**Exercise material**
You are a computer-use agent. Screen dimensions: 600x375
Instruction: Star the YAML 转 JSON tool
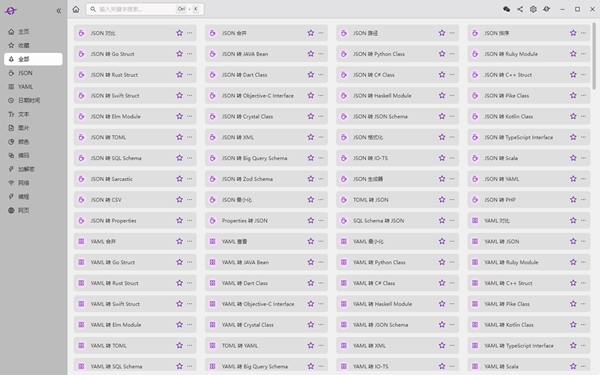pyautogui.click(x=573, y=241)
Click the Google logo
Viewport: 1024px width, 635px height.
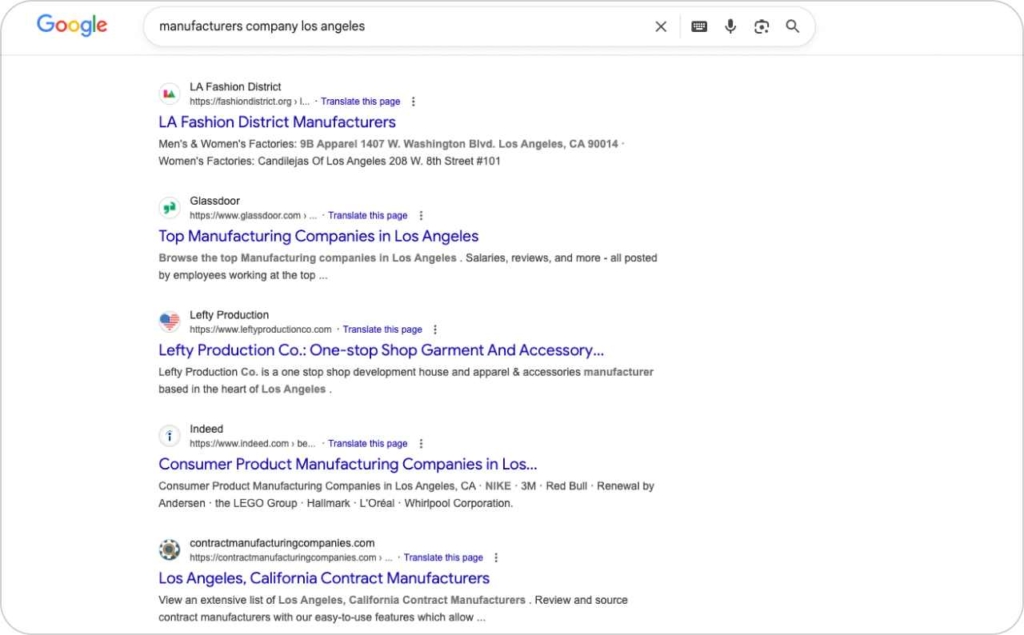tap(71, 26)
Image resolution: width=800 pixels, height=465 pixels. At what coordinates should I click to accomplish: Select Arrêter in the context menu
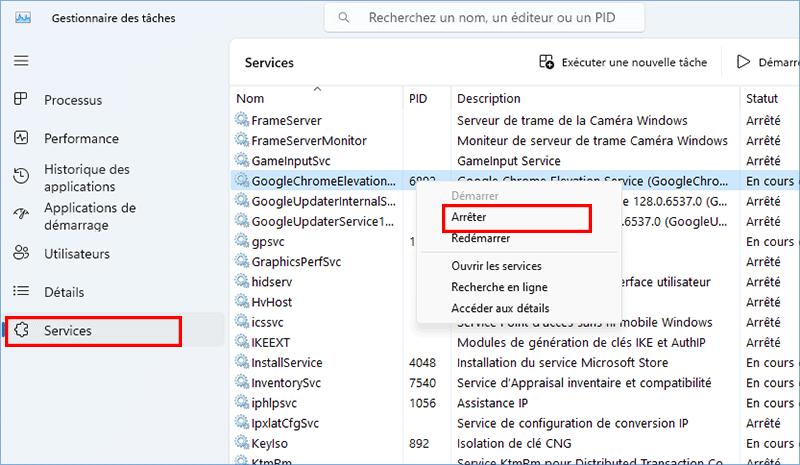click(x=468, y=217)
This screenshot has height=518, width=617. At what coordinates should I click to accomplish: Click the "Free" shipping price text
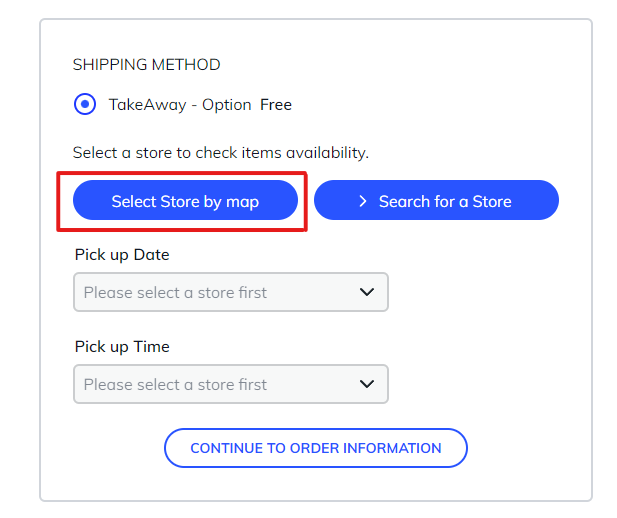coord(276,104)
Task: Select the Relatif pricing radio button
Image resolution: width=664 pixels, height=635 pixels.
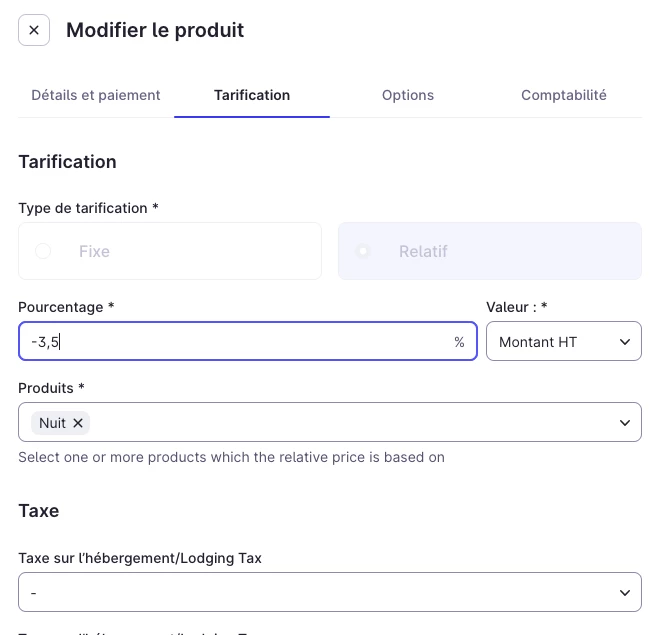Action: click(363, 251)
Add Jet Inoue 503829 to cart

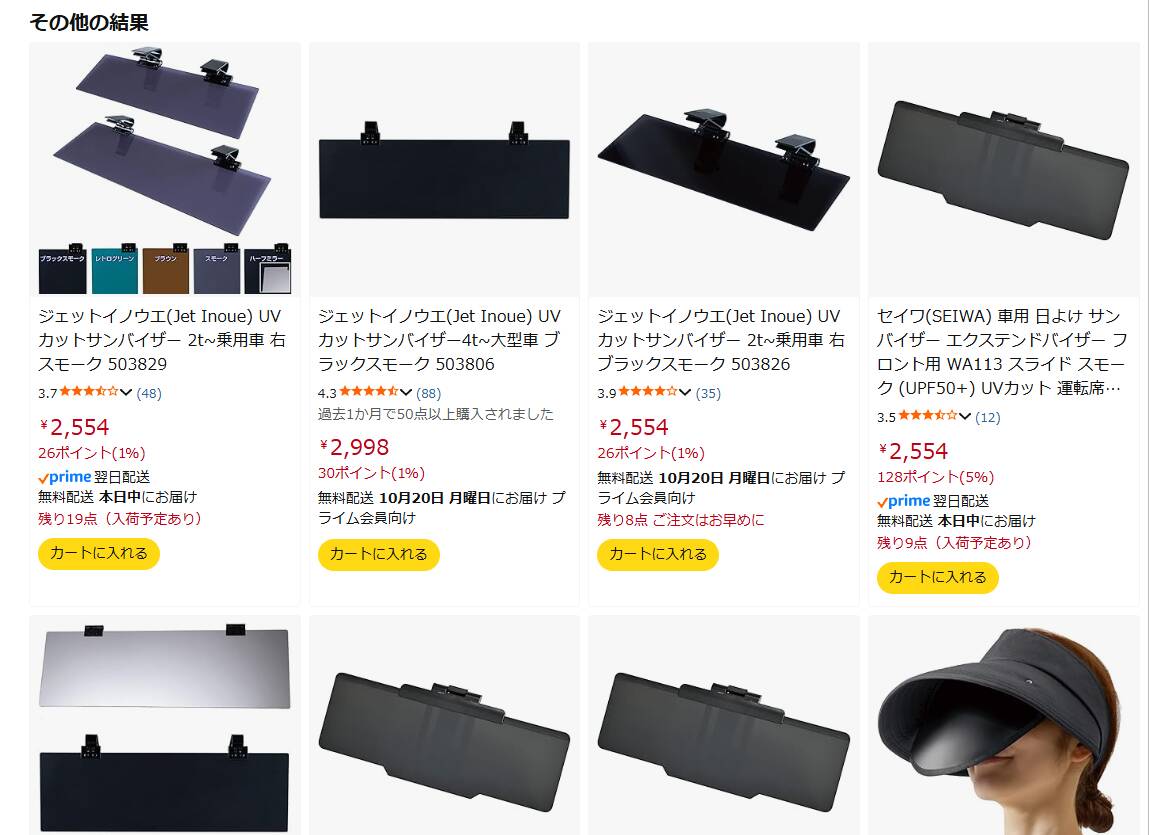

**Task prompt**
All of the entries need to be copied exactly, minus any pictures.

**Answer to this problem**
You are a computer-use agent. Screen dimensions: 600x375
Instruction: Star the YAML 转 JSON tool
pyautogui.click(x=573, y=241)
Click the Google logo
Viewport: 1024px width, 635px height.
tap(71, 26)
Image resolution: width=800 pixels, height=465 pixels. At what coordinates should I click to accomplish: Select Arrêter in the context menu
click(x=468, y=217)
This screenshot has height=518, width=617. At what coordinates should I click to accomplish: Click the "Free" shipping price text
coord(276,104)
Task: Select the Relatif pricing radio button
Image resolution: width=664 pixels, height=635 pixels.
Action: click(363, 251)
Add Jet Inoue 503829 to cart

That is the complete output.